Regarding option 3, you could also aggregate that using nested aggregation. This though is really unnatural document structure (not sure why you think it's the cleanest one of the three) and the aggregations becomes very heavy and very complex. Just to give an idea of the aggregation complexity... here's how you'd extract the fist level only:

{
    "aggs" : {
        "locations" : {
            "nested" : {
                "path" : "location"
            },
            "aggs" : {
                "countries" : {
                    "filter" : { "term" : { "level" : 1 }},
                    "aggs": {
                        "names" : {
                            "terms" : { "field" : "location.name" },
                            "aggs" : {
                                // aggregations on more levels in a similar structure to this one
                            }
                        }
                    }
            }
        }
    }
}

Re Beta2, hopefully in the coming week

[revendless-team]

@uboness thanks a lot, this is really helpful! :)

[revendless-team]

How is it possible to subaggregate document objetcts like this?

{
    "name" : "John Doe",
    "address" :  {
        "district" : {
               "id": "3", 
               "title": "Brooklyn",
               "url": "/brooklyn"
        },
        "city" : {
               "id": "2", 
               "title": "New York",
               "url": "/brooklyn-new-york"
        },
        "country" : {
               "id": "1", 
               "title": "USA",
               "url": "/brooklyn-new-york-usa"
        },
    }
}

To get the id, term, url and count combined for each facet aggregated? Not just the term "title"? (See https://github.com/elasticsearch/elasticsearch/issues/256)

We already tried this query (but it doesn't work):

{
    "aggs" : {
        "level0" : {
            "terms" : { "fields" : [ "address.district.id", "address.district.title", "address.district.url" ] },
            "aggs" : {
                "level1" : {
                    "terms" : { "fields" : [ "address.city.id", "address.city.title", "address.city.url" ] },
                    "aggs" : {
                        "level2" : {
                            "terms" : { "fields" : [ "address.country.id", "address.country.title", "address.country.url" ] }
                        }
                    }
                }
            }
        }
    }
}

[jrick1977]

One additional question on aggregations.
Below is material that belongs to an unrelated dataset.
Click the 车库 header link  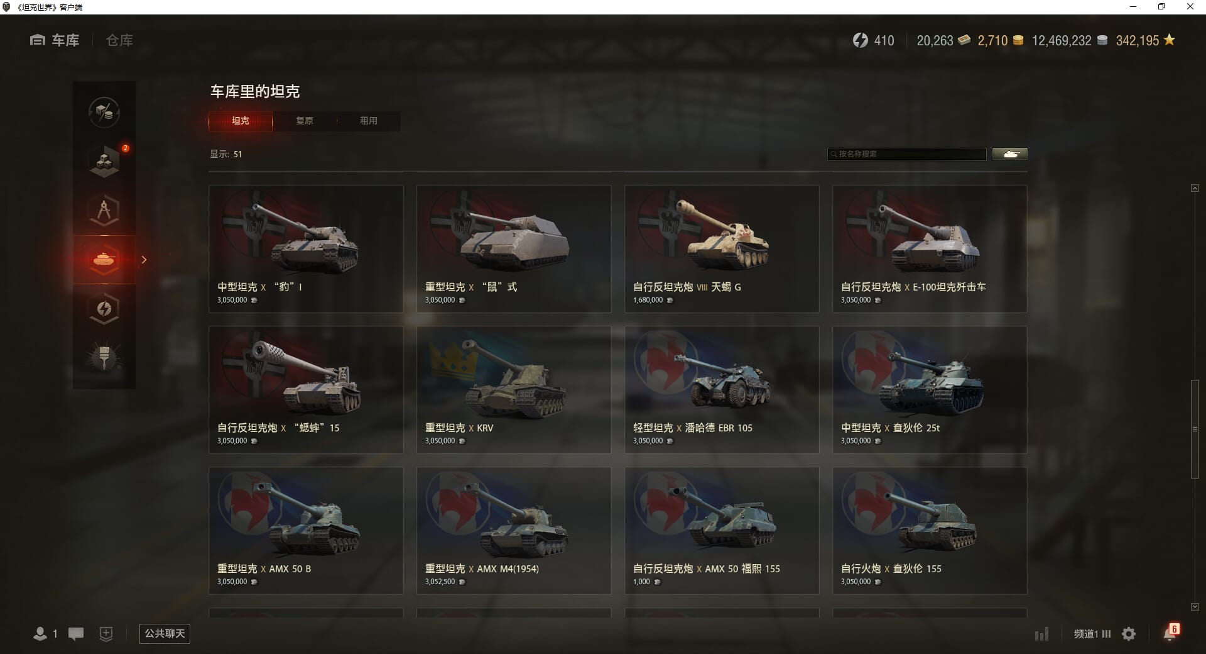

Do you allow me to filter out root documents based on the value of the aggregation? In SQL we would think of this as a HAVING clause.

[dominiek]

Great job on this. I can't wait for this to become available in the stable version. It's mindblowingly awesome.

Question, are there plans to add a 'from' option, for example, this query aggregates the top 5 countries:

{
    "size": 0,
    "aggs": {
        "countries": {
            "terms": {
                "field": "cnt",
                "size": 5
            }
        }
    }
}

But what if I just wanted the 'next 5'? Normally you would supply a 'from' parameter:

{
    "size": 0,
    "aggs": {
        "countries": {
            "terms": {
                "field": "cnt",
                "from": 5,
                "size": 5
            }
        }
    }
}

Unfortunately this doesn't seem to work. Having something like this will help a lot in making these aggregations available for standard user interfaces.

[uboness]

@jrick1977 no, we don't have support for that

@dominiek https://github.com/elasticsearch/elasticsearch/issues/4294

[jrick1977]

@uboness I am wondering if there is a technical reason it is not supported or is it just a question of priority? This is something we are really in need of.